◆ **Texto del documento**:
Hace unos días, en Lübeck, en la iglesia de la Marienkirche, pude observar en un panel una reproducción de unas pinturas que existieron en el coro de la misma, desde el siglo XV hasta su destrucción en la guerra. Se trata de unas conocidas escenas en la que doce personajes, cada uno de ellos cogido de la mano de un esqueleto, parecen bailar grotescamente. A pesar de su indudable belleza, la impresión que debían producir era de puro y simple miedo. Constituían un ejemplar más de las denominadas danzas macabras que proliferaron en Europa occidental a todo lo largo del medievo, siempre me interesaron.
La más célebre de todas fue la de los Inocentes, de París. La misma, como nos cuenta Johan Huizinga, fue la representación más popular de la muerte que conoció la Edad Media: “Riendo sarcásticamente, con el andar de un antiguo y tieso maestro de baile, invita al Papa, al emperador, al noble, al jornalero, al monje, al niño pequeño, al loco y a todas las demás clases y condiciones, a que la sigan". No hay nadie que se libre. Era un mundo en el que, como recordaba un relato de la época, desde las cercas de los cementerios, escritos situados junto a horripilantes calaveras advertían a los vivos que por allí se aventuraban: "Lo que sois lo fuimos nosotros, lo que somos también vosotros lo seréis".

◆ **Datos proporcionados**:
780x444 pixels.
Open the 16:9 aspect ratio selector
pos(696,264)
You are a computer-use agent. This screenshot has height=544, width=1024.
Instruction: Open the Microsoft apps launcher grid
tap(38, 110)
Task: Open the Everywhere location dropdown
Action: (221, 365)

◆ **Instrucciones**:
• 1. Traduce al inglés esta oración del texto sobre las danzas macabras: "La más célebre de todas fue la de los Inocentes, de París."
• 2. Según el texto sobre las danzas macabras, ¿en qué parte de la Marienkirche de Lübeck estaban las pinturas reproducidas en el panel?
• 3. En el texto sobre las danzas macabras se afirma sobre la danza de los Inocentes de París que "No hay nadie que se libre". Explica en una o dos oraciones por qué, según lo que cuenta el propio texto.

◆ **Respuestas**:
• 1. The most famous of all was the one of the Innocents, in Paris.

• 2. En el coro de la iglesia.

• 3. Según la cita de Johan Huizinga, la muerte invita a seguirla al Papa, al emperador, al noble, al jornalero, al monje, al niño pequeño, al loco y a todas las demás clases y condiciones.